▸ **Lesetext**:
§ §

Das Buch besticht von der ersten Seite an durch eine ausgesprochen schöne Sprache und die bildhafte Schilderung der Szenerie. Wenn wir mit Keyserling durch Schwabing schlendern, dann sieht man es alles geradezu vor sich, ebenso wie die später vorkommenden Orte – das Haus am See in der Sommerfrische, die einfache Hinterhofwohnung in Wien, das kurländische Schloß. So wie Keyserling in seinen Werken eine damals schon am Rande des Unterganges entlangbalancierende Welt auferstehen läßt, gelingt es auch Modick, uns in diesem Buch in die Belle Époque mitzunehmen. Seine elegante Sprache paßt hier sowohl zur Zeit wie auch zum feinsinnigen Keyserling selbst. Die Handlung ist eher zweitrangig, besonders viel passiert auch gar nicht und doch war ich beim Lesen gebannt und konnte in die Atmosphäre ganz eintauchen.

Wir begleiten den schon an den Folgen seiner Syphiliskrankheit laborierenden Autor Keyserling im Sommer 1901, Aufhänger ist ein Sommeraufenthalt mit Künstlerkollegen am Starnberger See und das Gemälde, das Lovis Corinth in jenem Sommer von Keyserling malt. Das Gemälde ist vorne im Buch abgebildet, was ich sehr gelungen finde, ich habe auch immer wieder mal dahin zurückgeblättert. Auch der Sommeraufenthalt selbst, der Freundeskreis jener Männer, die alle aus dem Kurland (heute Lettland) stammen, ist interessant zu lesen. Schön, wie der Autor hier ab und an den Dialekt einflicht, den ich noch von einer Großtante kenne und der den Unterhaltungen eine gelungen lokale Note gibt. Im Rahmen dieses Sommeraufenthaltes denkt Keyserling immer wieder zurück an frühere Episoden in seinem Leben und so ist auch das Buch selbst episodisch.

Modick bringt uns hier den tatsächlichen Lebensweg Keyserlings gut nahe, auch die Kollegen – wie zB der unerträglich großspurige Wedekind – sind gut getroffen und es werden auch einige Zitate gekonnt eingeflochten. Ja, so könnte es absolut gewesen sein, hier merkt man, daß sorgfältig recherchiert und der historische Hintergrund mit Geschick literarisch verarbeitet wurde. Auch das ansprechende Titelbild passt dazu.

§ §

▸ **Deine Aufgabe**:
Setze die Rezension über den Roman zu Keyserling im Anschluss an ihren letzten Satz fort. Für die Rezension spielen die folgenden Zeilen keine Rolle.

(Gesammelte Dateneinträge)
§ §

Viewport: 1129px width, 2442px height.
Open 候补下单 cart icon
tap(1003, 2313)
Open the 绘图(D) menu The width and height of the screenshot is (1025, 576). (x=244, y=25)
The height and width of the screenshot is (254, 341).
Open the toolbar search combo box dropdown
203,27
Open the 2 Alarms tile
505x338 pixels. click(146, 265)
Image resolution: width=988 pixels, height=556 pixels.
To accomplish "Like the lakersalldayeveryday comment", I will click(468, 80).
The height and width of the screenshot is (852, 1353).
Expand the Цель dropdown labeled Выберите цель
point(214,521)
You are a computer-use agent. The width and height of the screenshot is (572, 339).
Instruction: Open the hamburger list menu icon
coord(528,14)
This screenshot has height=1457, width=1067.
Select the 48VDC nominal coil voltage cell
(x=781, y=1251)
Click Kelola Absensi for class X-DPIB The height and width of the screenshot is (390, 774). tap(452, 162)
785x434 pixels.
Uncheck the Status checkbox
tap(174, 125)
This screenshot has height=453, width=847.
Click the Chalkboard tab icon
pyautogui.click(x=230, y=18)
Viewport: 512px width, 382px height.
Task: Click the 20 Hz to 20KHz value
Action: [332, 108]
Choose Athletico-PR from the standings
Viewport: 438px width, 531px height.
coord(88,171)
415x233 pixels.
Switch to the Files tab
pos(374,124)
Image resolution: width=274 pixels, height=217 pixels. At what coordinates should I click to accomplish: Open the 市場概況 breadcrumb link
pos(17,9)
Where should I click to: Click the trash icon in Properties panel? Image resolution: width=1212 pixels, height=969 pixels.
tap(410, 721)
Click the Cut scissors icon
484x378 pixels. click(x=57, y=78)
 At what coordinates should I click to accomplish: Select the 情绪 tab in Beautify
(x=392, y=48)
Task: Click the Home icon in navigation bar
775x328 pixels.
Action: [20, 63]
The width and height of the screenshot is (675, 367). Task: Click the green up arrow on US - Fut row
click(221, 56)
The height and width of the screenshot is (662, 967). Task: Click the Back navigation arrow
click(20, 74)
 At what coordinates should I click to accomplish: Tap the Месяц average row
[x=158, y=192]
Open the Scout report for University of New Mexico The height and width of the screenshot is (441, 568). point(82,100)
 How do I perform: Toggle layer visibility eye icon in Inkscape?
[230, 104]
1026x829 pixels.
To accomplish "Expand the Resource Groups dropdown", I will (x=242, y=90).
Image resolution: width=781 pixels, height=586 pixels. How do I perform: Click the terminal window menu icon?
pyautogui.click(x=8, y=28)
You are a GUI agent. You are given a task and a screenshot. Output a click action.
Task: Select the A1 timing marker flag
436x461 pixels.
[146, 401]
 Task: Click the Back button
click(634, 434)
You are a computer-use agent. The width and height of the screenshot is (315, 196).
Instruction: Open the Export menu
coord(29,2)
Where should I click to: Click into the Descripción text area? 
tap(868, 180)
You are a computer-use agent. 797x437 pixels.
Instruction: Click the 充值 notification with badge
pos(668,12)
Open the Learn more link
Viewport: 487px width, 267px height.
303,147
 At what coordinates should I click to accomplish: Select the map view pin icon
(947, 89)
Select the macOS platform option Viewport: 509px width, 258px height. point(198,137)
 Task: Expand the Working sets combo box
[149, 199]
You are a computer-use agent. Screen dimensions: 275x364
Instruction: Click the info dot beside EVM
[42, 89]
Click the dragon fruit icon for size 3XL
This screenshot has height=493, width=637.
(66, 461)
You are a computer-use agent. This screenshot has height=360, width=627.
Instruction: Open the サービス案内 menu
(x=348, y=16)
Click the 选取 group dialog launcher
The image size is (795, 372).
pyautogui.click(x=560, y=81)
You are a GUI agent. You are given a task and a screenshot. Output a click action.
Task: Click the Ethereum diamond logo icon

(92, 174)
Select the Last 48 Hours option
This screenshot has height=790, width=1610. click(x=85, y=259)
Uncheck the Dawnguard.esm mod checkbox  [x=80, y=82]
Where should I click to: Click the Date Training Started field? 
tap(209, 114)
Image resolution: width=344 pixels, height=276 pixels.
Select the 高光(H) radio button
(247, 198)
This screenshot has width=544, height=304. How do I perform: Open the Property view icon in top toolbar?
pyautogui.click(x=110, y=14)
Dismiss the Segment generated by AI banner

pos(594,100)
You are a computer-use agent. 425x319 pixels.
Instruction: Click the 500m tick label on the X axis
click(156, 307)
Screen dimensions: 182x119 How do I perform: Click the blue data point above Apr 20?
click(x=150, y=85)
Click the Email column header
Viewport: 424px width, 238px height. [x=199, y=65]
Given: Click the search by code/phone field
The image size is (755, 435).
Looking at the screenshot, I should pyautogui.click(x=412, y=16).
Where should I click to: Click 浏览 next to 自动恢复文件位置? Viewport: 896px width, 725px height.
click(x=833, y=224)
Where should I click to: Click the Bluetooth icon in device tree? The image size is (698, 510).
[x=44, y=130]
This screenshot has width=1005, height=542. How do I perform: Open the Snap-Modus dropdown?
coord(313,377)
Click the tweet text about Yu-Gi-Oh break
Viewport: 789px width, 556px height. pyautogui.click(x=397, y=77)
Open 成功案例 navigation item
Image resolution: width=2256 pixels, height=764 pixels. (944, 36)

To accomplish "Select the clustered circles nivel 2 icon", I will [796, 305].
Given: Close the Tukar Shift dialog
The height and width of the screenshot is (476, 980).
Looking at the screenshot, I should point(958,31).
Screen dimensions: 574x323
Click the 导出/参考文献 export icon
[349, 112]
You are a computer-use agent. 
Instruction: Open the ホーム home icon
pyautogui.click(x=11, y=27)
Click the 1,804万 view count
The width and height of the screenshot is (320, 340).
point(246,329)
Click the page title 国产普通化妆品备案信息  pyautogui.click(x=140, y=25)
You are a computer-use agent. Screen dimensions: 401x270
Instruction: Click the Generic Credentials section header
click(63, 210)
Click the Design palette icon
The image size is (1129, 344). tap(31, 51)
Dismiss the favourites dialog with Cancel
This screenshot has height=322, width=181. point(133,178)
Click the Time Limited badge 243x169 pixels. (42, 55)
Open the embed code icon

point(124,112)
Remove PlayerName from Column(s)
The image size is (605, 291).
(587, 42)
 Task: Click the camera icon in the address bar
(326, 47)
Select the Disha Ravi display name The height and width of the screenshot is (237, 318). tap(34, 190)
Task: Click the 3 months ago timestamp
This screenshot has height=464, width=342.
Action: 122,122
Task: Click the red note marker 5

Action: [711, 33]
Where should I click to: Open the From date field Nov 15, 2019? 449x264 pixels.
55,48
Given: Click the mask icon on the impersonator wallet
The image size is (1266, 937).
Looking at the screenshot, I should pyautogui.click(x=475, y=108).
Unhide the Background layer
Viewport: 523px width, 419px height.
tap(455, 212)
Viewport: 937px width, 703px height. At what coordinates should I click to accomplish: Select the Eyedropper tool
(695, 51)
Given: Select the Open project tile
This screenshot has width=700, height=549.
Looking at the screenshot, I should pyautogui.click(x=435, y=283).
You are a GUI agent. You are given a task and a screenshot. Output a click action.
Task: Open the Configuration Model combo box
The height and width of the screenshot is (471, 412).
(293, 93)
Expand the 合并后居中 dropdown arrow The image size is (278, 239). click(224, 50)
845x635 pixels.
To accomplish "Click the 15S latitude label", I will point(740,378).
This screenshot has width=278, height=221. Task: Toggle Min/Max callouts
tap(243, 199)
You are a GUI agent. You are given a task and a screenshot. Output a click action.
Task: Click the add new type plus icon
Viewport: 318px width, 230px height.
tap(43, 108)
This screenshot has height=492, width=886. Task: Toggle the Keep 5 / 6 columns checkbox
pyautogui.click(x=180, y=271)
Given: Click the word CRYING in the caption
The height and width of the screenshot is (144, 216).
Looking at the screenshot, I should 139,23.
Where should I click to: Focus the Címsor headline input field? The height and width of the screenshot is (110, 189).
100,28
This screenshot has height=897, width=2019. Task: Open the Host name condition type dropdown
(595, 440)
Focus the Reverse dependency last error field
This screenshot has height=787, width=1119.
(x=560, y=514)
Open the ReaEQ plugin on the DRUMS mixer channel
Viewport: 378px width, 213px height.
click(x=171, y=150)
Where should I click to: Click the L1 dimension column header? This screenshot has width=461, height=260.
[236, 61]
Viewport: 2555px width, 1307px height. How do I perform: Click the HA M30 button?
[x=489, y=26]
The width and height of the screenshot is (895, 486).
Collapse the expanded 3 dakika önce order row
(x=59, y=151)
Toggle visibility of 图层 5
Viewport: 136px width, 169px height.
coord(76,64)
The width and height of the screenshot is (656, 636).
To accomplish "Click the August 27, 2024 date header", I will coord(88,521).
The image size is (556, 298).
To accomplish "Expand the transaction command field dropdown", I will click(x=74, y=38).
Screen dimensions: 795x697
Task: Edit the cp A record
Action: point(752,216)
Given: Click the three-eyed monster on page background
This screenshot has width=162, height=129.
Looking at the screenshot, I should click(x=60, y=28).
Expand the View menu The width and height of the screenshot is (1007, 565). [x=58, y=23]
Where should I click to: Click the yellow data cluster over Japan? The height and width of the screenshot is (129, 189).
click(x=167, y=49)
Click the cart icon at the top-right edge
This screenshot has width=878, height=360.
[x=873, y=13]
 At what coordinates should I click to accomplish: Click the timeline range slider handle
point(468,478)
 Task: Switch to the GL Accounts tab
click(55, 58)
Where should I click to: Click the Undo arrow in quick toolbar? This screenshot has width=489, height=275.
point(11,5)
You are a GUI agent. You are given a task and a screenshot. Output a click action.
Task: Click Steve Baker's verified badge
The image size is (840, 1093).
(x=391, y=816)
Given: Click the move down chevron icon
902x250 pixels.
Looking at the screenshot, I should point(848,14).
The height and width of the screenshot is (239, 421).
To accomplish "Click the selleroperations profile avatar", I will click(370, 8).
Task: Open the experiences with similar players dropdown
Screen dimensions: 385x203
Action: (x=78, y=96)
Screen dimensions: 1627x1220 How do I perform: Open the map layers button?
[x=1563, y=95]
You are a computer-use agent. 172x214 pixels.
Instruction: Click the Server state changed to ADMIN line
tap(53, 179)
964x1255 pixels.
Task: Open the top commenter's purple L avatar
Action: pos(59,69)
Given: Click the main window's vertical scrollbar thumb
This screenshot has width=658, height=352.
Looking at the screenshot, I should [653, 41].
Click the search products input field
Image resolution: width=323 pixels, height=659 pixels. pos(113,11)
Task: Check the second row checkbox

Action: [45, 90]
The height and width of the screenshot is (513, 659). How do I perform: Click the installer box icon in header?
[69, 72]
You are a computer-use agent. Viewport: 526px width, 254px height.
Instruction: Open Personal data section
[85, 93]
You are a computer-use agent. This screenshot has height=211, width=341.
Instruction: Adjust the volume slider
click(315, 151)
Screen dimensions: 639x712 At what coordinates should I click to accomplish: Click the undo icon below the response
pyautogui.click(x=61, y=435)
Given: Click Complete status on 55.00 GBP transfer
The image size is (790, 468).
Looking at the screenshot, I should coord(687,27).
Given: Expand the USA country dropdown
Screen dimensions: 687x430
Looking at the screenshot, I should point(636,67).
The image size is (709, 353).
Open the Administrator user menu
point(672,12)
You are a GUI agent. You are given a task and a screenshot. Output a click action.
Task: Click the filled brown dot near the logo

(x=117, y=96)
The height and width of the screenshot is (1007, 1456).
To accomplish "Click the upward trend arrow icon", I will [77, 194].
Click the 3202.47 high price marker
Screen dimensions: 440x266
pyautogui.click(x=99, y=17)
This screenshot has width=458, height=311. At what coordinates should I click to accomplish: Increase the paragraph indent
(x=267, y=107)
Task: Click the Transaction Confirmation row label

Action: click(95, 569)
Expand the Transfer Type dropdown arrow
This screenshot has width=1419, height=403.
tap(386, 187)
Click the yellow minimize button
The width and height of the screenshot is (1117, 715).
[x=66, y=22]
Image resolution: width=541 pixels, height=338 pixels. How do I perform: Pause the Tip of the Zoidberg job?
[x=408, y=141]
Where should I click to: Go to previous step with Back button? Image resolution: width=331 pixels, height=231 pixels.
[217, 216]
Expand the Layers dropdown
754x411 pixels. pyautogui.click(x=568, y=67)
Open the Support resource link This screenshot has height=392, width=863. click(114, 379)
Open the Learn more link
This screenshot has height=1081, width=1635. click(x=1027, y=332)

§ §

▸ **Deine Antwort**:
Während ich am Anfang von den sprachlich sehr schönen Naturbeschreibungen angetan war und auch manchen Satz mehrfach las, wurde dieser Kunstgriff der Beschreibungen rasch überbenutzt. Es werden doch gar zu viele Szenen mit solchen Beschreibungen eingeleitet, jede Tageszeitänderung, jedes Wetter, jede Jahreszeit wird so „verarbeitet“ und wenn die Beschreibungen zum Selbstzweck werden und bildhafte Vergleiche von Lichtmustern, säulenartigen Bäumen und dergleichen anfangen, sich ein wenig zu wiederholen, dann beeinträchtigt das leider die Wirkung. Hier wäre weniger mehr gewesen. Auch die Hingabe, mit der der Autor Aufzählungen benutzt, wirkte auf Dauer etwas anstrengend. Blumenarten, Farben, Eigenschaften – was irgendwie aufgezählt wird, wird auch aufgezählt. Die beiden Punkte waren für mich doch leichte Schwächen der ansonsten so wundervoll genutzten Sprache.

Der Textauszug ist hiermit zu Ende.